Born Sept. 20, 1928, McConnell died this year on Aug. 16.
"I never thought this day would ever come," Smith said. "He was an institution at this event. He always seemed to have a special love for life. But everybody is mortal. And Doc was as well. And we are going to miss him ? more than I ever realized we would."
STORYTELLING LAUREATE
McConnell became a symbol - a patriarch -? of the festival. To many, his friendly face and folksy ways had, in turn, helped take the place of the still-missed Ray Hicks, a legendary storyteller from the mountains of North Carolina.
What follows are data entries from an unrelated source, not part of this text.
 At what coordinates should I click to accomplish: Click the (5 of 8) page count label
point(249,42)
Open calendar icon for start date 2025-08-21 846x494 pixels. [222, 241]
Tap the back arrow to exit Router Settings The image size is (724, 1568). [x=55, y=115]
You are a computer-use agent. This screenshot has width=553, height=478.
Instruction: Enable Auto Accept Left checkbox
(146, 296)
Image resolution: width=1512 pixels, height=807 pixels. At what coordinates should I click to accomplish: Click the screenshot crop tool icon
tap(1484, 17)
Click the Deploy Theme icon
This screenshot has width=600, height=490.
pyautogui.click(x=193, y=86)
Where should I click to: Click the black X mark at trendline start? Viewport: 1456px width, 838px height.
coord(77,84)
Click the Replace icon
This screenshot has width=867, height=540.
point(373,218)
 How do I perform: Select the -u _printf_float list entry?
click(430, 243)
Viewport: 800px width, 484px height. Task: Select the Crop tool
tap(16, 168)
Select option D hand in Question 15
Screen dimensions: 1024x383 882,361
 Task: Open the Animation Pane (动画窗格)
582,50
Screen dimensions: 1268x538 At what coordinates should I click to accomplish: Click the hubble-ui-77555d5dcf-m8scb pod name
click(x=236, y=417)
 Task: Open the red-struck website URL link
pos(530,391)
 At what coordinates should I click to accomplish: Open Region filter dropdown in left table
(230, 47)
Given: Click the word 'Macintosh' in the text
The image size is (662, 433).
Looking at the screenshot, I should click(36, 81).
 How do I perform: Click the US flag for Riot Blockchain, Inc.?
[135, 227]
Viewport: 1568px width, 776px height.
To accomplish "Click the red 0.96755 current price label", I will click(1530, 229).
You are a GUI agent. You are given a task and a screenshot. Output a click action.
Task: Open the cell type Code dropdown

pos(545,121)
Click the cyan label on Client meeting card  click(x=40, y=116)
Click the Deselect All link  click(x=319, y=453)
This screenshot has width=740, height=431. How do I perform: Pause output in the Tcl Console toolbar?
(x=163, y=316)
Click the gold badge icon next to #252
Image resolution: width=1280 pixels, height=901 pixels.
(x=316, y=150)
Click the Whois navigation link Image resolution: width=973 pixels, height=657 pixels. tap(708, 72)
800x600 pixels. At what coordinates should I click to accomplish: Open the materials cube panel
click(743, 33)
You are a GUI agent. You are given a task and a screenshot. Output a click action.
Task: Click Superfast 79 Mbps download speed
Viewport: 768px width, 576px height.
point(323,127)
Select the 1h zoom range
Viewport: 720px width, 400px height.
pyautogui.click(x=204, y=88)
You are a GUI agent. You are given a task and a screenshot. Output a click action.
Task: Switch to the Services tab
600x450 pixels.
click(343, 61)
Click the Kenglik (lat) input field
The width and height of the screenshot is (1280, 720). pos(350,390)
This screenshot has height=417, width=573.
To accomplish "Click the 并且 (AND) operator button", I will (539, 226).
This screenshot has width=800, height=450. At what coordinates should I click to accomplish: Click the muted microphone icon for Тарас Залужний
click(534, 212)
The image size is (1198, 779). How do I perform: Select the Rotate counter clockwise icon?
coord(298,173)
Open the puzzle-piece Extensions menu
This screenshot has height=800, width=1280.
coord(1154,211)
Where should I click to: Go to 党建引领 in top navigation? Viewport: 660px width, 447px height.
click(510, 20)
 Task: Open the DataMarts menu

"I knew that Ray would go. I knew that he had been quite ill," Smith said. "But it never occurred to me that we would be absent Doc. And I'm not quite sure why that is."
Always fun-loving, McConnell provided a great window into the storytelling tradition. He brought his "medicine show" to Jonesborough for that second annual event in 1974. Then, year after year, he watched this festival grow into an attraction with about 10,000 annual visitors.
"When we started up," McConnell recalled during an interview in 2006, "there wasn't enough people to whip a cat."
Still, year after year, McConnell's show provided heaping doses of humor ? and a throwback to the vaudeville era of a century ago. McConnell's work also won acclaim. He had been named Tennessee's first Storytelling Laureate.
'FIXTURE OF THE FESTIVAL'
In recent years, you could find McConnell greeting folks on the sidewalk near the Chester Inn, showing off what McConnell once called "all kinds of little tricks and little old skits."
This year, Smith still wants to set up McConnell's cart in remembrance of the late Rogersville, Tenn. resident. Of course, Smith said the festival-goers "are going to be looking for him. There are going to be a lot of people who are going to be shocked that Doc is not with us any longer."
Susan O'Connor, the director of festival programs, had considered McConnell the festival's official greeter. "For years, he's had his medicine show out on the plaza of the storytelling center," O'Connor said. "And when he's not doing his show, he's always around where people can come and chat with him and visit. He's a fixture of the festival."
'WONDERFUL THING'
Ironically, McConnell's face shows up on the current brochures promoting the festival. All had been printed prior to his passing, Smith said. In turn, McConnell and his banjo also show up on the cover of the current brochure promoting Jonesborough.
"We are sad," Smith said. "But there's a happiness and a warmth - a kind of a good, fuzzy feeling - to see him on the cover."
O'Connor thinks the same. "It's a wonderful thing that he's on the cover," O'Connor said. "The cover is a very welcoming picture with his arms wide open. And that's how he felt about the festival. He wanted everybody to be here."